## Action item
The number of lines below that contain the word "browser" is all that the answer should hold.

## Given information
____
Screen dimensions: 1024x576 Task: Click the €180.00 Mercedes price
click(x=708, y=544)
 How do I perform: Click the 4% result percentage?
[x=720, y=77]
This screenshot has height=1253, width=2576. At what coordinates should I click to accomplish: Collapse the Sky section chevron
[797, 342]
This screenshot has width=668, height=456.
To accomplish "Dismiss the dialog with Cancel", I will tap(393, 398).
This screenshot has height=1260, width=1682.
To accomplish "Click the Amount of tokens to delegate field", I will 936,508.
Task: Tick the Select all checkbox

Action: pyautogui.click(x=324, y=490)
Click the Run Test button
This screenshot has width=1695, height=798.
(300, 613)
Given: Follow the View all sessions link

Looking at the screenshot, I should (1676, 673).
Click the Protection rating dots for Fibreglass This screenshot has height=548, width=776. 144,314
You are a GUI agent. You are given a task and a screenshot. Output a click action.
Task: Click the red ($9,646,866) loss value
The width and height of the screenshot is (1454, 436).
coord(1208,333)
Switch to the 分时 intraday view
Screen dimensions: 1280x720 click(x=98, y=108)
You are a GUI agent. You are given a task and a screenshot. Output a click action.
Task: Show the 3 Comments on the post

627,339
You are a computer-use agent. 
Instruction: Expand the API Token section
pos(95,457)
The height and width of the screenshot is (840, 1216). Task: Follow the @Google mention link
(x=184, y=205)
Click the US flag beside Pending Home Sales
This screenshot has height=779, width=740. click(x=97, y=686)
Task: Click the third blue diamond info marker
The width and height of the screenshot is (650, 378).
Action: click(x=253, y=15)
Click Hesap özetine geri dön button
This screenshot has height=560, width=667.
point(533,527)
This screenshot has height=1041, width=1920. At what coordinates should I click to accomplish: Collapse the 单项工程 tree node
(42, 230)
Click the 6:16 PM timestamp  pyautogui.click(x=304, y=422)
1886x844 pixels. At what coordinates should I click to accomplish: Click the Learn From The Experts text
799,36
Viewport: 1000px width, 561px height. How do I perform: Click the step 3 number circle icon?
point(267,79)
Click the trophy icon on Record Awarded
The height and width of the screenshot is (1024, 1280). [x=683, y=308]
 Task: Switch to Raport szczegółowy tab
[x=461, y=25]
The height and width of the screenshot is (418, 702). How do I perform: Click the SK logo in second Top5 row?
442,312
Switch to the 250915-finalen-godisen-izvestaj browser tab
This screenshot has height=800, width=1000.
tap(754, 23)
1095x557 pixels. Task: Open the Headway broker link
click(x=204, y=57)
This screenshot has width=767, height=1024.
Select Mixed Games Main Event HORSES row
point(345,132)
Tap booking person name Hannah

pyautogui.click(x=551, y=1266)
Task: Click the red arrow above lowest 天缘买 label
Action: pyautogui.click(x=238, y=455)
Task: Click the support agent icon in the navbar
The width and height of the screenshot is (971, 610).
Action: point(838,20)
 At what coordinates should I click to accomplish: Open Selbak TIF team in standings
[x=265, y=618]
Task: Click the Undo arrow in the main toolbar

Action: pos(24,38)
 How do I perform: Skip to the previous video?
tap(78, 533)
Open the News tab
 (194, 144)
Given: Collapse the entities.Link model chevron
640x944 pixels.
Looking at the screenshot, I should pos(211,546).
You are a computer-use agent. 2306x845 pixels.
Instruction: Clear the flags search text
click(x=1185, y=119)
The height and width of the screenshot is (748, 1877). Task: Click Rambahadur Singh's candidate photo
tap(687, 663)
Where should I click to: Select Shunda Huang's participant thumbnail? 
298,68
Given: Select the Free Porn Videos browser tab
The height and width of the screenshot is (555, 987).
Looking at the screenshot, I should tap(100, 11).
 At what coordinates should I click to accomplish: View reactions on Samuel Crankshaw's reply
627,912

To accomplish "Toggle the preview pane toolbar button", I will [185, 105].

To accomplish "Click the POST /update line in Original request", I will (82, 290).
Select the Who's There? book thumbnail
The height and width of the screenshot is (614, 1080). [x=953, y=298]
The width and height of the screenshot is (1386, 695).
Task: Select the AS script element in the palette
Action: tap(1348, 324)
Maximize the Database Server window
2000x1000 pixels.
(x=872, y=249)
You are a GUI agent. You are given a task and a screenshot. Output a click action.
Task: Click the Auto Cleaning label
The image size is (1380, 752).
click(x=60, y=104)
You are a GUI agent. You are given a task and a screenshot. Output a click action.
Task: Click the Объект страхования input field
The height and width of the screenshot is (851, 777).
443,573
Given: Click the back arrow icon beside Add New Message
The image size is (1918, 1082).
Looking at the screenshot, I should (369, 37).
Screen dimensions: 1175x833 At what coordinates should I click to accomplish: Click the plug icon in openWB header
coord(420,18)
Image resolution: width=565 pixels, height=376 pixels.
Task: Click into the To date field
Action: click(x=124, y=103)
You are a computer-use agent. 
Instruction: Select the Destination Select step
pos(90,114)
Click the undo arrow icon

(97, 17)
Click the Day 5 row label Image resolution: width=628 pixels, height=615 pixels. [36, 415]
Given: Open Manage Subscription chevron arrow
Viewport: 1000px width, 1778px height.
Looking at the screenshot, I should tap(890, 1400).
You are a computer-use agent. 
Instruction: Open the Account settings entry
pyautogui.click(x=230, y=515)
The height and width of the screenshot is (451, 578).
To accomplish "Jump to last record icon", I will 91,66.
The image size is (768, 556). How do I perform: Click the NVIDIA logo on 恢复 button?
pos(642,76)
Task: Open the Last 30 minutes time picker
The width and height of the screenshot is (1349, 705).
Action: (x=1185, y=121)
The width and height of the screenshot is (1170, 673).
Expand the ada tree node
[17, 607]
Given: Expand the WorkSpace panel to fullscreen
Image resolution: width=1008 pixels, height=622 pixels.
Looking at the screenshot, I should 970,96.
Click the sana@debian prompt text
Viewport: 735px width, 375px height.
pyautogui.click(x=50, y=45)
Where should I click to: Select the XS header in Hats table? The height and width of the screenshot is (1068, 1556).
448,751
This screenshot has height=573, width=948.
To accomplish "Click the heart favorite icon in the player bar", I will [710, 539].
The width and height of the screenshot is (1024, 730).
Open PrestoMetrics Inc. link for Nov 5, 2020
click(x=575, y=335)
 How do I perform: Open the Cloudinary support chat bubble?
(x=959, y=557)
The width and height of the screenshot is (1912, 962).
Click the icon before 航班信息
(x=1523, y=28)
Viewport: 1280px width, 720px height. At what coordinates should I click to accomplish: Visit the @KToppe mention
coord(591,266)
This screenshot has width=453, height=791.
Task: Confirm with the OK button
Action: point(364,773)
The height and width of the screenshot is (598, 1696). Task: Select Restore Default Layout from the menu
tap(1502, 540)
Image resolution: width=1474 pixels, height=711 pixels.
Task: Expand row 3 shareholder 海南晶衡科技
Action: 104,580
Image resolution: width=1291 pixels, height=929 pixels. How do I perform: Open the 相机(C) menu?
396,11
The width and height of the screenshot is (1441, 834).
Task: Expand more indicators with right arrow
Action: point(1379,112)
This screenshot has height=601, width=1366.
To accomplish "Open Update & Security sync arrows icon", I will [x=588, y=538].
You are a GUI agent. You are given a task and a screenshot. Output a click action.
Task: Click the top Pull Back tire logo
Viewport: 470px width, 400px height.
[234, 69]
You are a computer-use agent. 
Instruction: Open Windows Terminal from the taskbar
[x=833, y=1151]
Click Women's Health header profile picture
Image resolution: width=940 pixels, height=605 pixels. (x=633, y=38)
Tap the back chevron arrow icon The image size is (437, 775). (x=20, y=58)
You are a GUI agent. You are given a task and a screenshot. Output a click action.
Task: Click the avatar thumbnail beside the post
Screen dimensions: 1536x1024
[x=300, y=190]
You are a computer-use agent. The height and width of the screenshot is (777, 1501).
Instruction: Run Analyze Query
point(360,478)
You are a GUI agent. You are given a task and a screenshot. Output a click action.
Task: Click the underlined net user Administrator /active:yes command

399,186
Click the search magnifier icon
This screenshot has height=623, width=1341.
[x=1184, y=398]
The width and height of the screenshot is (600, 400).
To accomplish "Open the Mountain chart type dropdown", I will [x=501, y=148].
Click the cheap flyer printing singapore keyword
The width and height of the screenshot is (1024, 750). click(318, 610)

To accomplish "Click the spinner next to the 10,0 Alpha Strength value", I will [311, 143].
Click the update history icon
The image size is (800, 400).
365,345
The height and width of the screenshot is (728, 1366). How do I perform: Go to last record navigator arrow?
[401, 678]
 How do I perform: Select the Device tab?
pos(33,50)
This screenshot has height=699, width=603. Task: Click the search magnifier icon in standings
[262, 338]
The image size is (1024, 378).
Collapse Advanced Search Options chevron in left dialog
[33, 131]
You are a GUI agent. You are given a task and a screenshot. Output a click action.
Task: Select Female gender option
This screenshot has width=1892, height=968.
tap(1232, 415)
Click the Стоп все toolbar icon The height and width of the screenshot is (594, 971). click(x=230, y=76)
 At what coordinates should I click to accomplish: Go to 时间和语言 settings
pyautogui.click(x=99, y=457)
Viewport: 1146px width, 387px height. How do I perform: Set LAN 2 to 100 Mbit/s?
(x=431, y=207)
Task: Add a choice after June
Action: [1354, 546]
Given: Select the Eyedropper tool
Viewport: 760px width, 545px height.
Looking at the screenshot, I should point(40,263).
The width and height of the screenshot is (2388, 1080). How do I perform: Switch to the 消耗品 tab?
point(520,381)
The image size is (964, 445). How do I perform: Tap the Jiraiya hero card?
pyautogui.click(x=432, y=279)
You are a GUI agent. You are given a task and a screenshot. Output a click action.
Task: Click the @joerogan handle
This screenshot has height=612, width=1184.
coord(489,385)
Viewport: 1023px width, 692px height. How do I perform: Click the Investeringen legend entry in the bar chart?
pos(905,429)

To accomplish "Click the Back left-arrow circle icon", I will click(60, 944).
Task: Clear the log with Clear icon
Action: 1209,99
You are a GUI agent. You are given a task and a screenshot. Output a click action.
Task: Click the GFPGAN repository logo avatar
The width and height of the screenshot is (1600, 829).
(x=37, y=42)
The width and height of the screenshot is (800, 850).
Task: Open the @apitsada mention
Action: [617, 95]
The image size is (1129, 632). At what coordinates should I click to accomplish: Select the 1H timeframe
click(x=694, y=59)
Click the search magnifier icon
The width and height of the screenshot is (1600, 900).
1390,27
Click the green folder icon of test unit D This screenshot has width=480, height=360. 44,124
____
## Written solution
2